Alexander Jablokov: Brain Thief

Alan Turing once posed the question, “Can machines think?” The terms have been clarified since then, but the central difficulty of artificial intelligence stays the same: whether it’s possible to create a system whose responses go beyond programming and became actual consciousness. And what exactly is consciousness, anyway? Brain Thief, the latest novel from science-fiction writer Alexander Jablokov, is jammed full of half-mad technology, decapitations, clever riddles, junkyard sociopaths, and absent friends, but the quest for AI lurks constantly in the background. As the hero pinballs through a cavalcade of suspicious characters, a potentially deadly thinking machine stays two steps ahead. What does it want? And is it possible for a thing to have a dream?

Bernal is used to the oddities of his boss Muriel: the strange messages, the quixotic science projects. But when she disappears, leaving nothing but a cowboy boot and an urgent summons in her wake, Bernal realizes that the situation is even more out of hand than usual. Before she vanished, Muriel was funding an AI development program that had apparently been yielding some dangerously positive results. Bernal finds the lab ransacked, and there’s a nearly endless supply of suspects for the crime, not to mention The Bowler, the local serial killer with a habit of cutting off people’s heads.
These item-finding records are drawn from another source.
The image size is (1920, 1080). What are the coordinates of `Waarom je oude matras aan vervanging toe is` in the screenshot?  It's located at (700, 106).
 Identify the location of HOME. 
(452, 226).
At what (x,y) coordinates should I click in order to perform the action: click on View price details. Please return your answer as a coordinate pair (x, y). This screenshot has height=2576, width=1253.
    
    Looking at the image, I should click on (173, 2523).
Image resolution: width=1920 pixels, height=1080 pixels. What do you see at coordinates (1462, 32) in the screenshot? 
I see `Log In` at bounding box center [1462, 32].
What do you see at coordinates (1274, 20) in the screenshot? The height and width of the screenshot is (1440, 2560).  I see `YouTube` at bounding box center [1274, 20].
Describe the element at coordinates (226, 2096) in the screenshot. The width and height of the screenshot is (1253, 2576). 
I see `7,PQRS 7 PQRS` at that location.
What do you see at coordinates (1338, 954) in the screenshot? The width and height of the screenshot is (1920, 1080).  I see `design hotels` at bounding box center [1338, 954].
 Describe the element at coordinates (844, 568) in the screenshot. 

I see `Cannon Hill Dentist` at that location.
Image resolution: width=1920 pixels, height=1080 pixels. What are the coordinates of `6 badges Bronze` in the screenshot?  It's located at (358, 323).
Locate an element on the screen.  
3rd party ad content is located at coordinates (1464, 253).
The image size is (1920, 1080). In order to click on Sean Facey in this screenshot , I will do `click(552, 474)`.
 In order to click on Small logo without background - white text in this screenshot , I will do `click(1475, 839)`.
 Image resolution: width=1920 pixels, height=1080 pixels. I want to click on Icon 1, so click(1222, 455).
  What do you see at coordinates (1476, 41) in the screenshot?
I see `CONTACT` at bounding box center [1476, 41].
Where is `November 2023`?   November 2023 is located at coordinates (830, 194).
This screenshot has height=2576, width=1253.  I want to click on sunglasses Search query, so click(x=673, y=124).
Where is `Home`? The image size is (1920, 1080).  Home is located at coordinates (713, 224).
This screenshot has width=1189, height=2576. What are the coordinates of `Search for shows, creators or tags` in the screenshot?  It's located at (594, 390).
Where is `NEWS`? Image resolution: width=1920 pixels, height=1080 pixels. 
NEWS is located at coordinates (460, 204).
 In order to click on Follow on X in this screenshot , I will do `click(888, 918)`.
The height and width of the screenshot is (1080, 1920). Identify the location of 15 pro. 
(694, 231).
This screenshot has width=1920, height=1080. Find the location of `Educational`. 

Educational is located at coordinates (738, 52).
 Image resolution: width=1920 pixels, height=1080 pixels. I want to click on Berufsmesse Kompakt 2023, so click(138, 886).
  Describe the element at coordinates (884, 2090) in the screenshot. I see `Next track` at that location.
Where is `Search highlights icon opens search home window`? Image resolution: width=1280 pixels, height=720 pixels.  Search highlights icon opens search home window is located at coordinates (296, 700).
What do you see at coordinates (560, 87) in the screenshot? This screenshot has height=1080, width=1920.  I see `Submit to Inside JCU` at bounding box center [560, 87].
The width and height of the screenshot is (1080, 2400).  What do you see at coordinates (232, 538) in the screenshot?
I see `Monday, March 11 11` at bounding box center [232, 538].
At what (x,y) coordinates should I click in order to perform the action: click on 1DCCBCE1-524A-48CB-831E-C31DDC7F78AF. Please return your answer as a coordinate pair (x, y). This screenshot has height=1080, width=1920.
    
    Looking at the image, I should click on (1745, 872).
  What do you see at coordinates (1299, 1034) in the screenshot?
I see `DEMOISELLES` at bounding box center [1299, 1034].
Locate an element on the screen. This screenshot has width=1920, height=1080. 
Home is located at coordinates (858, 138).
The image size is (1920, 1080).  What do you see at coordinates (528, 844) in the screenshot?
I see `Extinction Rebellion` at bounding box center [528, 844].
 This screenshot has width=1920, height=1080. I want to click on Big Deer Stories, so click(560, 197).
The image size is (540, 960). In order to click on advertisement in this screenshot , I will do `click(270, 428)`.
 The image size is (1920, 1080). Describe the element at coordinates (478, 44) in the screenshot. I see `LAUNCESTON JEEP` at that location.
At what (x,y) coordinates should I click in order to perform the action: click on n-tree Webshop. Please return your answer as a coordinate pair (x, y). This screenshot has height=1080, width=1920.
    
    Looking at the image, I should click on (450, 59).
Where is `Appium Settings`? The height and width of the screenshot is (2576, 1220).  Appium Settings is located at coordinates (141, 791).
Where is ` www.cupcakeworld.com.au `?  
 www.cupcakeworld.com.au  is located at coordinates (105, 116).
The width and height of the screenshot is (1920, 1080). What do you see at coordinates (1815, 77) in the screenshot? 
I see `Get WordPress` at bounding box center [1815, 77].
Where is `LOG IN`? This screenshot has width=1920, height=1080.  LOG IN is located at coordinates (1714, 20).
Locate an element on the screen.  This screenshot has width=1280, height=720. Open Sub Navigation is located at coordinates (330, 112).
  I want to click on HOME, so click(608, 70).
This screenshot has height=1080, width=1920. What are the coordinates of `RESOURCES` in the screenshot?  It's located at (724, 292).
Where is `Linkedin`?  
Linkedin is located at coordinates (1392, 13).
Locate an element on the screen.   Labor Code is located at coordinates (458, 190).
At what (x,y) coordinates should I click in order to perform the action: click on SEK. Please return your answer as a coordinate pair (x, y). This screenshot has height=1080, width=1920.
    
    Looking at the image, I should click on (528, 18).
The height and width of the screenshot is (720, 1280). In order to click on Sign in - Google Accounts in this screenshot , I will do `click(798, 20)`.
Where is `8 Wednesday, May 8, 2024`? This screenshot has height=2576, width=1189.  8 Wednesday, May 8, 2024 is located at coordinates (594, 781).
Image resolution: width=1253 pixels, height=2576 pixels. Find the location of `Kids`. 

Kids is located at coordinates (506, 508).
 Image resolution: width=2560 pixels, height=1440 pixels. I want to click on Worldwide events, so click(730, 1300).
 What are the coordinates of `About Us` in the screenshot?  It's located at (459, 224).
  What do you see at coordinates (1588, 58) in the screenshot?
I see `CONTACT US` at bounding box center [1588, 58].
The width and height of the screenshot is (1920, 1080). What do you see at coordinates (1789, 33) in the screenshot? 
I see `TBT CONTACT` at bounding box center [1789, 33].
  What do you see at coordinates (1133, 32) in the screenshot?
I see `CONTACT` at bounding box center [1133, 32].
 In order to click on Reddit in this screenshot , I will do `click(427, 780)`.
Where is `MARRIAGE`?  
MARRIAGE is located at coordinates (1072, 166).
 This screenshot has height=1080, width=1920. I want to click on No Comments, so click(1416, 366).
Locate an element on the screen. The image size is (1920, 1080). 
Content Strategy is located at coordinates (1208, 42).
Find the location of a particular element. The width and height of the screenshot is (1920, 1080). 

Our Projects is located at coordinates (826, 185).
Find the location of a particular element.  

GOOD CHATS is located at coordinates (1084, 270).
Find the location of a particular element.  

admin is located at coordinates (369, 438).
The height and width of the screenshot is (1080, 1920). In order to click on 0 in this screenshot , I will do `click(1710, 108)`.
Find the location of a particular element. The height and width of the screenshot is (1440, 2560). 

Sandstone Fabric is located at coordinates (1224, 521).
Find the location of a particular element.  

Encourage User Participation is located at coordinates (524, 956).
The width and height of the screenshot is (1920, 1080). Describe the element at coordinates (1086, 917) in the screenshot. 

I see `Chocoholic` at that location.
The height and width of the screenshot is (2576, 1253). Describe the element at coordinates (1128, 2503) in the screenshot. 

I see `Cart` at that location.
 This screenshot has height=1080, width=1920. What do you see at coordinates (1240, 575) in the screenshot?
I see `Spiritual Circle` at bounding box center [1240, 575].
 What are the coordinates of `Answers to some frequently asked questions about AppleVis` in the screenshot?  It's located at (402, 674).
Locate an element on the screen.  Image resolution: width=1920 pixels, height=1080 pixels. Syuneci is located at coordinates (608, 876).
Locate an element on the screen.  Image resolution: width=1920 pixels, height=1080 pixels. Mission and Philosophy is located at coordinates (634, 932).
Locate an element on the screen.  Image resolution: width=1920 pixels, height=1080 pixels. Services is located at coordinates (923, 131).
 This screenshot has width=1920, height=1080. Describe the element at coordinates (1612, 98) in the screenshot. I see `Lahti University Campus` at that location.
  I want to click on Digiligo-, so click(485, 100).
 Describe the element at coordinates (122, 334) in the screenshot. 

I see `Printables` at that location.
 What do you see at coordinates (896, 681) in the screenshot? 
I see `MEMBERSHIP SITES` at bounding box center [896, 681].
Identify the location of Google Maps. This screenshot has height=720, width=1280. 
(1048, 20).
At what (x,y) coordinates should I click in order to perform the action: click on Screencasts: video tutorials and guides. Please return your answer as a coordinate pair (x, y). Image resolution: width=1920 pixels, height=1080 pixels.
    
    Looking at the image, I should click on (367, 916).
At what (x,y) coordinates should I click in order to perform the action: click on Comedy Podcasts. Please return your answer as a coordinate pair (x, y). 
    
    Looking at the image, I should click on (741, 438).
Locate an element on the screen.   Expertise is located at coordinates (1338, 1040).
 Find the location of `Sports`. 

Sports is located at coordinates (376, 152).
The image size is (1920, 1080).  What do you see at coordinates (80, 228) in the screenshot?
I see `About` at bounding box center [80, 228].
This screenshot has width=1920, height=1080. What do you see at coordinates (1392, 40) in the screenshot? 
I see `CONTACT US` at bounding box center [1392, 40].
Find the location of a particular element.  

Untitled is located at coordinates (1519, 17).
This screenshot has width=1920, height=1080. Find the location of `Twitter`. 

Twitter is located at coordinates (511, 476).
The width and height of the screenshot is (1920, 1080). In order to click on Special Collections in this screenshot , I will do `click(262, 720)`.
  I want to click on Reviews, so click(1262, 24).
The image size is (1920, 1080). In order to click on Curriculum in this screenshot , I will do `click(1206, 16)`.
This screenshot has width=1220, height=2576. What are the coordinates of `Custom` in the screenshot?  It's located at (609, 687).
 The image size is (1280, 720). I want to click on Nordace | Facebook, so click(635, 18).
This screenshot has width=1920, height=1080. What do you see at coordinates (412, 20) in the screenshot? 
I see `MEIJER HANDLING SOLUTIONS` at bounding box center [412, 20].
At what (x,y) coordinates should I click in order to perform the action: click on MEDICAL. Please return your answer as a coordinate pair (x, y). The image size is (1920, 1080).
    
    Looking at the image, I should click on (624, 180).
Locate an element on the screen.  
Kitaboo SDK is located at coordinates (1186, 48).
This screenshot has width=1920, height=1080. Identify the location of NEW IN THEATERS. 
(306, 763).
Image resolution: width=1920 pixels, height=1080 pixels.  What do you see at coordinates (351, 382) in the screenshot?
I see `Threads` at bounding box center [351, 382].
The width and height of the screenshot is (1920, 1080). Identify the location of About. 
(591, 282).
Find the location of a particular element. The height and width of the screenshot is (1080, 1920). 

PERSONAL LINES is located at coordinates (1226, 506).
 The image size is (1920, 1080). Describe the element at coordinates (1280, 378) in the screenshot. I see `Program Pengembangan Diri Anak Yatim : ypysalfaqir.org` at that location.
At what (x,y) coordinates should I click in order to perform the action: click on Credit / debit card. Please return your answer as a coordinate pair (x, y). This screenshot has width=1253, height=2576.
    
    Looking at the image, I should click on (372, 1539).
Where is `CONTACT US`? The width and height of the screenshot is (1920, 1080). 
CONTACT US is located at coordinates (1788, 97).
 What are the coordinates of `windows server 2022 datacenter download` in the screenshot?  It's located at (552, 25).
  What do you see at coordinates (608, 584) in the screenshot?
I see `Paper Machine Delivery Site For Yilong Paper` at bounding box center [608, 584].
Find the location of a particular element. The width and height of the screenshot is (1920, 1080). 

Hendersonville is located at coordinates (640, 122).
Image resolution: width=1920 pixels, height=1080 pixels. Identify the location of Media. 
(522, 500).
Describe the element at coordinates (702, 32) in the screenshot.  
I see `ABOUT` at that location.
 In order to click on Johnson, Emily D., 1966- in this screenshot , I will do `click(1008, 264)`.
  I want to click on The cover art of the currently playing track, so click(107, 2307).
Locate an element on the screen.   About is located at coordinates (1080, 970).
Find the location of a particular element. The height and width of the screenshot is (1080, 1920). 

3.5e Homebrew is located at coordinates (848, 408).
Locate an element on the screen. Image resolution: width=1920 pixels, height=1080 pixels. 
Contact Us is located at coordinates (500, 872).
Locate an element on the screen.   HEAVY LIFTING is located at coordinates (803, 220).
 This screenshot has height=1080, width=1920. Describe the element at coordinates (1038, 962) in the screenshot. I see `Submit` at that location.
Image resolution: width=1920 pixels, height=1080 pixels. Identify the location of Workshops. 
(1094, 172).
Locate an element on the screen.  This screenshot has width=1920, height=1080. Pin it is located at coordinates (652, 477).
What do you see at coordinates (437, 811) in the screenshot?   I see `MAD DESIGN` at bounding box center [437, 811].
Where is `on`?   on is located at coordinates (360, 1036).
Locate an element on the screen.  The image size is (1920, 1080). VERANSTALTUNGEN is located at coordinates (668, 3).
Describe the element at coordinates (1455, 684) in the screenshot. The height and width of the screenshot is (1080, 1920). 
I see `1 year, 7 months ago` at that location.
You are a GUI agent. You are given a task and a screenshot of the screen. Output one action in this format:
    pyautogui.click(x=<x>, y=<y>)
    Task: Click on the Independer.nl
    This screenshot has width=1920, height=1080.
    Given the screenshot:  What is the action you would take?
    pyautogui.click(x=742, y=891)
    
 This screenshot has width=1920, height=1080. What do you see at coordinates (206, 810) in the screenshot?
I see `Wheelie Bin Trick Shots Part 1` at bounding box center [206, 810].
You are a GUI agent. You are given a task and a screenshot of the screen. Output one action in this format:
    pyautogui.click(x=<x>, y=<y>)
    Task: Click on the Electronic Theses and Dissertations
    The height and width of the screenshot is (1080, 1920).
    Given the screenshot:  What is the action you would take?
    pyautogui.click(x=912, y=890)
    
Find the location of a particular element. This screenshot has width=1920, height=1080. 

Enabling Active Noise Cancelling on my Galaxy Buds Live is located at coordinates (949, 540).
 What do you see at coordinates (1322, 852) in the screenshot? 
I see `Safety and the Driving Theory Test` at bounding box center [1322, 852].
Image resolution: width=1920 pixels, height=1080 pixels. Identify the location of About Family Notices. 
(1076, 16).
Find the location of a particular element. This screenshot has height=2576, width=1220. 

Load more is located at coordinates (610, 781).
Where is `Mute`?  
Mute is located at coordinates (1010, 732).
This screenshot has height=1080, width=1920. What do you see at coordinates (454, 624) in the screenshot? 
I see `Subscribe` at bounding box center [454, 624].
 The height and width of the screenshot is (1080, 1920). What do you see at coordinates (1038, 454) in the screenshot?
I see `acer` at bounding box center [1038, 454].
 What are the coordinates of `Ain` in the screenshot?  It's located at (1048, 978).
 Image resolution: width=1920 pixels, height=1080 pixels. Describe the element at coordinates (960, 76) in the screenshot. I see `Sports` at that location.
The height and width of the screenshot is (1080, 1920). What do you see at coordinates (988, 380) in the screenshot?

And everything appears to be connected in a way that doesn’t speak well for Bernal’s chances of surviving long enough to make sense of it.

A lot happens in Brain Thief, and as the mystery becomes increasingly Byzantine, it’s easy to lose track of who’s who. (This isn’t helped by Jablokov’s overuse of names that begin with “M.”) Still, a few minor digressions aside, it all winds up making sense, and as with all good puzzles, there’s a lot of satisfaction in watching the pieces fall into place. At its strongest, Thief is reminiscent of Philip K. Dick’s science-fiction satires, keeping Dick’s keen sense of absurdity, but losing the fearful misogyny. In spite of the occasional clunky expository dialogue, Jablokov shows a lot of trust in his readers’ ability to fill in blanks, and that, combined with a generous affection for all parties involved, makes a potentially claustrophobic narrative seem expansive. It may be more the impression of intelligence than the real thing, but as impressions go, it’s pretty convincing.